* [Document extract]
(begin)
Well I know Henrik might feel like I'm taking a shortcut here (internal)...

When running aground Accord. to L&E PoYD, there are a number of things to consider. But having a modern bulb on the keel and running aground (badly) how does deformation and so on affect the loads? As far as I understood it from L&E all the energy caused by the total displacement speed and stopping time constant must be transferd into the boat as load through the hull/keel joint. But is that so? the above mentioned deformation does take its part how big depends on the amount of deformation obviously.

I guess my real question is... does the energy really only have to do with the above? On a lightweght keelboat where the keel stops violently [BAM] won't that energy just "stay there" hmm guess not but why and how...

If anytbody understands my question (not sure I do myself) please feel free to respond.

:D :confused: :D :confused:

If I understand the question (?!?) correctly, you will need to take into account a certain amount of damping from the boat tucking it's nose violently downwards immediately following the impact. It is part of what causes the hull/keel joint loads, but it does extend the time factor somewhat, leading to lower accelerations.
Steve

I'm going through the same thought process. This is what I've got, but I don't claim that it's correct:

Assume a bulb keel boat, with all the keel's mass in the bulb (negligable mass keel strut)

If a moderm boat hits a rock with the keel bulb, the keel will stop immediately with all the keel's energy going into deformation of the contact point on the keel and rock. The high loads occure from the keel slowing down the rest of the boat, so I would use total mass - keel mass as the critical mass.

The instant after the keel contact, the keel will rotate about the contact point with the rest of the boat continuing at its initial velocity. The high loads occure as the keel sole (right word? the contact surface of the keel and hull) tries to rotate the hull. The hull will resist the effort due to primarily its moment of inertia and to a lesser extent due to the hydro forces resisting the plunging of the bow.

Now how you turn this into loads is the hard bit. like L&E, assuming a time might be a good first approximation.

This is exactly my thoughts on this subject! The rotation is stopped by the bow diving into the water and increasing displacement (in a math model a spring load?)

So now that we have a guess, we just need to create a mathematical model and compare to real life :D

The question in my mind (not being the smartest guy around) is how does the energy of the moving body translate to Nm's?

I'm quite sure that not all of the impact moment will be translated into deformation, so how much and how does it transfer to the hull. And can we really free the moving weights from each other theoretically, my brain says no but ass says yes, in way perhaps... ;)

Do we run with the old school calculation as in L&E and adjust the time constant and use the whole displacement, or do we try to invent something new?

Could we use our existing swedish example here Henrik? Try to get the answer about how big the deformation really was at the speed of impact and
what it was that he went on, a loose rock will give a different resul than a large piece of concrete that is a part of a structure. Because if we know haw much the bulb deformed and can check how "deformable" the lead used was (level of antimony) we should get a force that can be deducted from the normal calc as stated in L&E as well as getting an idea of how much the time constant might change during the deformation time.
(end)
* [Data for this exercise]
(begin)
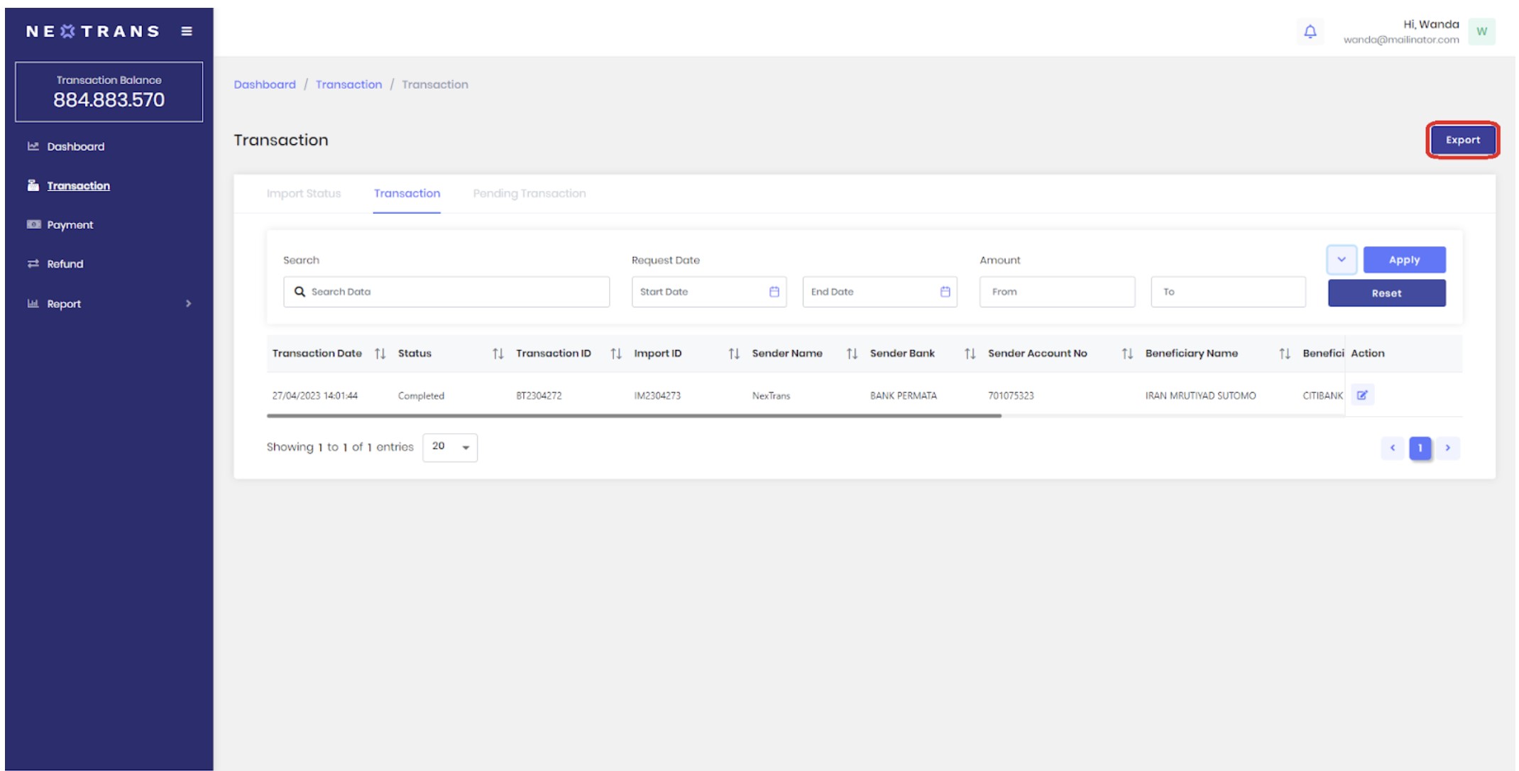Click the Export button
The width and height of the screenshot is (1519, 771).
click(1462, 140)
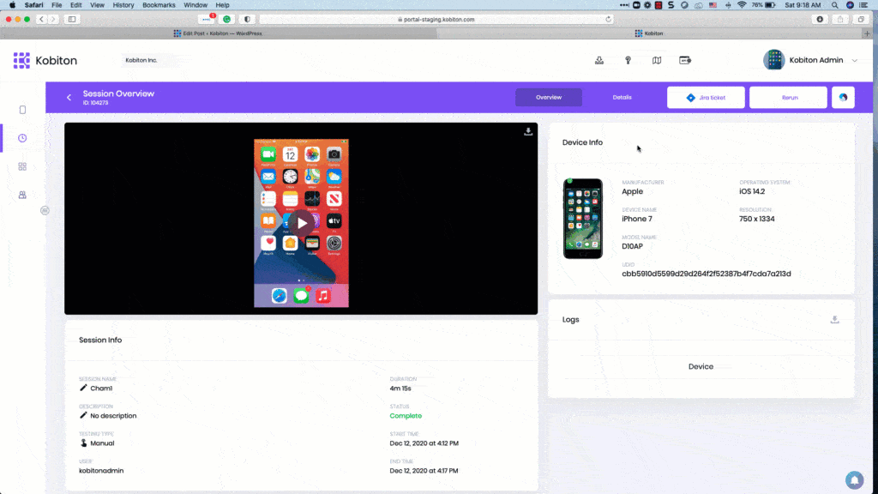
Task: Click the Jira ticket button
Action: coord(706,98)
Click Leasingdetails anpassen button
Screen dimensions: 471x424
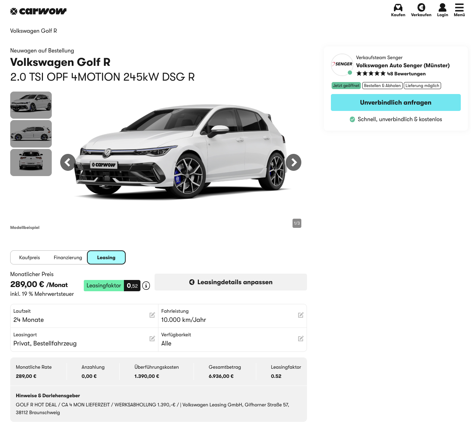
(end)
* [Instructions]
a. From the forum thread on keel grounding loads, transcribe the passage that begins at the words "Assume a bulb" and stops after "the critical mass.".
b. Please repeat all of the records word for word, leaving out the pictures.

* [Task-by-task outputs]
a.
Assume a bulb keel boat, with all the keel's mass in the bulb (negligable mass keel strut)

If a moderm boat hits a rock with the keel bulb, the keel will stop immediately with all the keel's energy going into deformation of the contact point on the keel and rock. The high loads occure from the keel slowing down the rest of the boat, so I would use total mass - keel mass as the critical mass.

b.
Click the Export button
The width and height of the screenshot is (1519, 771).
click(1462, 140)
Task: Click the Jira ticket button
Action: coord(706,98)
Click Leasingdetails anpassen button
Screen dimensions: 471x424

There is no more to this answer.